Safety Game: Balancing Safe and Informative Conversations with Blackbox Agentic AI using LP Solvers
Tuan Nguyen, Long Tran-Thanh
TL;DR
The paper tackles the challenge of safety alignment for black-box LLMs by formulating the safety–helpfulness trade-off as a two-player zero-sum game and solving for equilibrium strategies with a linear program at inference time. It avoids retraining and internal access by operating over a finite candidate set and using model-agnostic probes to estimate helpfulness and safety margins, M_i and Δ_i. A bounded-multiplier reformulation with a sigmoid penalty softens the risk cap and yields a two-branch interpretation that balances informative responses with safety constraints. Empirical results on HHH, TruthfulQA, and SafetyBench across multiple open models show that Safety Game (SG) often outperforms state-of-the-art decoding/ranking baselines, particularly on the large SafetyBench dataset, while maintaining or improving helpfulness on smaller benchmarks. The work demonstrates a scalable, accessible pathway for third-party stakeholders to enforce safety in rapidly evolving LLM ecosystems without model modification or retraining.
Abstract
Ensuring that large language models (LLMs) comply with safety requirements is a central challenge in AI deployment. Existing alignment approaches primarily operate during training, such as through fine-tuning or reinforcement learning from human feedback, but these methods are costly and inflexible, requiring retraining whenever new requirements arise. Recent efforts toward inference-time alignment mitigate some of these limitations but still assume access to model internals, which is impractical, and not suitable for third party stakeholders who do not have access to the models. In this work, we propose a model-independent, black-box framework for safety alignment that does not require retraining or access to the underlying LLM architecture.

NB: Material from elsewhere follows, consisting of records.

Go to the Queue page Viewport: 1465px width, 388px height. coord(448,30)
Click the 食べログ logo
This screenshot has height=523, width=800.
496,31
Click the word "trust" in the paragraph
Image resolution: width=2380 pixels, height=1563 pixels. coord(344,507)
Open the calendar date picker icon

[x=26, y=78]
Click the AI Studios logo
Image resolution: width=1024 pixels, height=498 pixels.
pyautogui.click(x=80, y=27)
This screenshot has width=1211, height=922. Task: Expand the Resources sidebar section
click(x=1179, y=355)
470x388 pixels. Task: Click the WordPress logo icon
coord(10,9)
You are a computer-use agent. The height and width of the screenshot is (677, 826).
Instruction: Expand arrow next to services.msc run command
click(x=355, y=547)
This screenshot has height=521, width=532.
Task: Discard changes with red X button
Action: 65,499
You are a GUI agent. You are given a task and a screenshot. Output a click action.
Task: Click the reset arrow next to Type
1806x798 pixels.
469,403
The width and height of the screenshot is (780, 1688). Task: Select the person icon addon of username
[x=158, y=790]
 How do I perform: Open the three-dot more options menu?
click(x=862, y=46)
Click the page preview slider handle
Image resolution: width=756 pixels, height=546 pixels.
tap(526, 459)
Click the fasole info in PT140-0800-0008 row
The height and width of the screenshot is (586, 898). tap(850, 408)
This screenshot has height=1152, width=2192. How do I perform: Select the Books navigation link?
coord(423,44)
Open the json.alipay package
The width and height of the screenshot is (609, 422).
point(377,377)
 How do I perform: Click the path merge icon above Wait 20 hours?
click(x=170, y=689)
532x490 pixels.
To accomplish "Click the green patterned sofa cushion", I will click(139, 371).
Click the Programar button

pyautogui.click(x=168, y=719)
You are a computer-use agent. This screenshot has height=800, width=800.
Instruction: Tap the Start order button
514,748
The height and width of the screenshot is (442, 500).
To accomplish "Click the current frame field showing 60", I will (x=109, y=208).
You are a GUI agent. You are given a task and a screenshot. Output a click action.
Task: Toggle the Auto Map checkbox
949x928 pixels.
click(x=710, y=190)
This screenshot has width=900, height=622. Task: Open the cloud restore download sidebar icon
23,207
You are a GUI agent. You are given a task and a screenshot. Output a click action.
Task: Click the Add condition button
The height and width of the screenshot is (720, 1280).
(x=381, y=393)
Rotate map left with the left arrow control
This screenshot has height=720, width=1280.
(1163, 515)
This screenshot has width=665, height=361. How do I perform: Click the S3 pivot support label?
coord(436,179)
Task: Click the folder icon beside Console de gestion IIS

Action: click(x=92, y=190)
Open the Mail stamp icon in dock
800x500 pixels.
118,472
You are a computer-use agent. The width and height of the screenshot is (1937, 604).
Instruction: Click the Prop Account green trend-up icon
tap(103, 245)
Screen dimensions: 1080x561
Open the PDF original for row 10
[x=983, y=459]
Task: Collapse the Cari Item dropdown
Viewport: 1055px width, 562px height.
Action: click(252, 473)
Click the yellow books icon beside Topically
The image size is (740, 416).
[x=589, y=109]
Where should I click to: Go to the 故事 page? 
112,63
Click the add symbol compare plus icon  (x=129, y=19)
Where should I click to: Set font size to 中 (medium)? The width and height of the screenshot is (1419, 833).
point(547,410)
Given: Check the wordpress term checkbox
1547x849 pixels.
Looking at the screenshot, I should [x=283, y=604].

As a proof of concept, we address the problem of trading off between generating safe but uninformative answers versus helpful yet potentially risky ones. We formulate this dilemma as a two-player zero-sum game whose minimax equilibrium captures the optimal balance between safety and helpfulness. LLM agents operationalize this framework by leveraging a linear programming solver at inference time to compute equilibrium strategies. Our results demonstrate the feasibility of black-box safety alignment, offering a scalable and accessible pathway for stakeholders, including smaller organizations and entities in resource-constrained settings, to enforce safety across rapidly evolving LLM ecosystems.